=== Begin Enclosure ===

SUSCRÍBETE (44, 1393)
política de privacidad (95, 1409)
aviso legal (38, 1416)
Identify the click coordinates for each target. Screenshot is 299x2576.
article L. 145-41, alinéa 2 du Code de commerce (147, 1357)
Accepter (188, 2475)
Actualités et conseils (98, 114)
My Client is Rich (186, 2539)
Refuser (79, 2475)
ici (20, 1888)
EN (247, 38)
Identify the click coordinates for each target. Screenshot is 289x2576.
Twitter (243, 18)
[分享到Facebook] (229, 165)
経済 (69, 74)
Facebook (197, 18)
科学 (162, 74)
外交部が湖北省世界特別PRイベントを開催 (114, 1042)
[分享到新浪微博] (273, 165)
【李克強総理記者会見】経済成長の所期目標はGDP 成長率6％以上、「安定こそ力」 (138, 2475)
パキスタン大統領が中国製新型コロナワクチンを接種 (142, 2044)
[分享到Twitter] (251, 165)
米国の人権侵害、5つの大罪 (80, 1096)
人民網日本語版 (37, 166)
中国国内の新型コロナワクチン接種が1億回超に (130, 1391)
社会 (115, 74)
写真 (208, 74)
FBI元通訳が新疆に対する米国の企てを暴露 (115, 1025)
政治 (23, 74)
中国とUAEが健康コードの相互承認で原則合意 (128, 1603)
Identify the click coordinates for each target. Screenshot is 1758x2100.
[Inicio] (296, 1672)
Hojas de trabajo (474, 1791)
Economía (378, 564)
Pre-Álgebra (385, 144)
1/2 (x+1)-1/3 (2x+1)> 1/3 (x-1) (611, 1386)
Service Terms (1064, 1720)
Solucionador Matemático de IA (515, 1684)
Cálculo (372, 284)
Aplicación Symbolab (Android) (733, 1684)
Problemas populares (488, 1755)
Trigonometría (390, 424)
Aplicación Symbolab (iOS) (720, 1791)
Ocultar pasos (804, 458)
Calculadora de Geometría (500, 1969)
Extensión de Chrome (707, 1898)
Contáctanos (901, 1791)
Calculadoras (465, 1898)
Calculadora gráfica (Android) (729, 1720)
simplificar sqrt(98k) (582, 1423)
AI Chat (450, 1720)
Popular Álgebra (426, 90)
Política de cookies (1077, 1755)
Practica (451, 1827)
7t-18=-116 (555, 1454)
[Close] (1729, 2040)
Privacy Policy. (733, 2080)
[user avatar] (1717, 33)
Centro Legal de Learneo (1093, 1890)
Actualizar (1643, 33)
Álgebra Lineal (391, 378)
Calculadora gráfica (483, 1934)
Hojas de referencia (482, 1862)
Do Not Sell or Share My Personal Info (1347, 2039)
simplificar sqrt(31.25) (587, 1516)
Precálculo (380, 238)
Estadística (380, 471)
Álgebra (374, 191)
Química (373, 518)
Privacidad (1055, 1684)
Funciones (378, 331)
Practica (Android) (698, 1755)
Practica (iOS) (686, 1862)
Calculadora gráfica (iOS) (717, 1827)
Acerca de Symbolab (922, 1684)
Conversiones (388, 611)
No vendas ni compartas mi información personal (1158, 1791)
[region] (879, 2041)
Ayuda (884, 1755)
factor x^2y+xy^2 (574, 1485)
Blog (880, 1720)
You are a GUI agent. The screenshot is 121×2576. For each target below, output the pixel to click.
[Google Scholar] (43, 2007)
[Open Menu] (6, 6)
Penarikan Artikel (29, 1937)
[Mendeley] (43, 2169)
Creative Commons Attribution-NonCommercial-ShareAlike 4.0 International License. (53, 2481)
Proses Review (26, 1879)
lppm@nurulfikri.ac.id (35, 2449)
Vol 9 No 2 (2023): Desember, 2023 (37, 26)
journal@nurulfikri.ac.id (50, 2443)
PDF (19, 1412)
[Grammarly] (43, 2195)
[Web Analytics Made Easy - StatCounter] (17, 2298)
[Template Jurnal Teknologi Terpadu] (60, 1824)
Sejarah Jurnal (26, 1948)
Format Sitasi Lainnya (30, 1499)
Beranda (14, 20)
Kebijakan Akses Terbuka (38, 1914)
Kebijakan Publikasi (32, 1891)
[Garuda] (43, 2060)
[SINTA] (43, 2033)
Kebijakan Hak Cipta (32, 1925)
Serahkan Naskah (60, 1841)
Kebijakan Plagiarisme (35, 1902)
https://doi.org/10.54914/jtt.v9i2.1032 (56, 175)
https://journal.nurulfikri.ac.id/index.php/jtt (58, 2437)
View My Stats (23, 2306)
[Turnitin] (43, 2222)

=== End Enclosure ===

All of the material must be written out again exactly.

SUSCRÍBETE (44, 1393)
política de privacidad (95, 1409)
aviso legal (38, 1416)
Identify the click coordinates for each target. Screenshot is 299x2576.
article L. 145-41, alinéa 2 du Code de commerce (147, 1357)
Accepter (188, 2475)
Actualités et conseils (98, 114)
My Client is Rich (186, 2539)
Refuser (79, 2475)
ici (20, 1888)
EN (247, 38)
Identify the click coordinates for each target. Screenshot is 289x2576.
Twitter (243, 18)
[分享到Facebook] (229, 165)
経済 (69, 74)
Facebook (197, 18)
科学 (162, 74)
外交部が湖北省世界特別PRイベントを開催 (114, 1042)
[分享到新浪微博] (273, 165)
【李克強総理記者会見】経済成長の所期目標はGDP 成長率6％以上、「安定こそ力」 (138, 2475)
パキスタン大統領が中国製新型コロナワクチンを接種 (142, 2044)
[分享到Twitter] (251, 165)
米国の人権侵害、5つの大罪 (80, 1096)
人民網日本語版 (37, 166)
中国国内の新型コロナワクチン接種が1億回超に (130, 1391)
社会 (115, 74)
写真 (208, 74)
FBI元通訳が新疆に対する米国の企てを暴露 (115, 1025)
政治 (23, 74)
中国とUAEが健康コードの相互承認で原則合意 (128, 1603)
Identify the click coordinates for each target. Screenshot is 1758x2100.
[Inicio] (296, 1672)
Hojas de trabajo (474, 1791)
Economía (378, 564)
Pre-Álgebra (385, 144)
1/2 (x+1)-1/3 (2x+1)> 1/3 (x-1) (611, 1386)
Service Terms (1064, 1720)
Solucionador Matemático de IA (515, 1684)
Cálculo (372, 284)
Aplicación Symbolab (Android) (733, 1684)
Problemas populares (488, 1755)
Trigonometría (390, 424)
Aplicación Symbolab (iOS) (720, 1791)
Ocultar pasos (804, 458)
Calculadora de Geometría (500, 1969)
Extensión de Chrome (707, 1898)
Contáctanos (901, 1791)
Calculadoras (465, 1898)
Calculadora gráfica (Android) (729, 1720)
simplificar sqrt(98k) (582, 1423)
AI Chat (450, 1720)
Popular Álgebra (426, 90)
Política de cookies (1077, 1755)
Practica (451, 1827)
7t-18=-116 (555, 1454)
[Close] (1729, 2040)
Privacy Policy. (733, 2080)
[user avatar] (1717, 33)
Centro Legal de Learneo (1093, 1890)
Actualizar (1643, 33)
Álgebra Lineal (391, 378)
Calculadora gráfica (483, 1934)
Hojas de referencia (482, 1862)
Do Not Sell or Share My Personal Info (1347, 2039)
simplificar sqrt(31.25) (587, 1516)
Precálculo (380, 238)
Estadística (380, 471)
Álgebra (374, 191)
Química (373, 518)
Privacidad (1055, 1684)
Funciones (378, 331)
Practica (Android) (698, 1755)
Practica (iOS) (686, 1862)
Calculadora gráfica (iOS) (717, 1827)
Acerca de Symbolab (922, 1684)
Conversiones (388, 611)
No vendas ni compartas mi información personal (1158, 1791)
[region] (879, 2041)
Ayuda (884, 1755)
factor x^2y+xy^2 (574, 1485)
Blog (880, 1720)
You are a GUI agent. The screenshot is 121×2576. For each target below, output the pixel to click.
[Google Scholar] (43, 2007)
[Open Menu] (6, 6)
Penarikan Artikel (29, 1937)
[Mendeley] (43, 2169)
Creative Commons Attribution-NonCommercial-ShareAlike 4.0 International License. (53, 2481)
Proses Review (26, 1879)
lppm@nurulfikri.ac.id (35, 2449)
Vol 9 No 2 (2023): Desember, 2023 (37, 26)
journal@nurulfikri.ac.id (50, 2443)
PDF (19, 1412)
[Grammarly] (43, 2195)
[Web Analytics Made Easy - StatCounter] (17, 2298)
[Template Jurnal Teknologi Terpadu] (60, 1824)
Sejarah Jurnal (26, 1948)
Format Sitasi Lainnya (30, 1499)
Beranda (14, 20)
Kebijakan Akses Terbuka (38, 1914)
Kebijakan Publikasi (32, 1891)
[Garuda] (43, 2060)
[SINTA] (43, 2033)
Kebijakan Hak Cipta (32, 1925)
Serahkan Naskah (60, 1841)
Kebijakan Plagiarisme (35, 1902)
https://doi.org/10.54914/jtt.v9i2.1032 (56, 175)
https://journal.nurulfikri.ac.id/index.php/jtt (58, 2437)
View My Stats (23, 2306)
[Turnitin] (43, 2222)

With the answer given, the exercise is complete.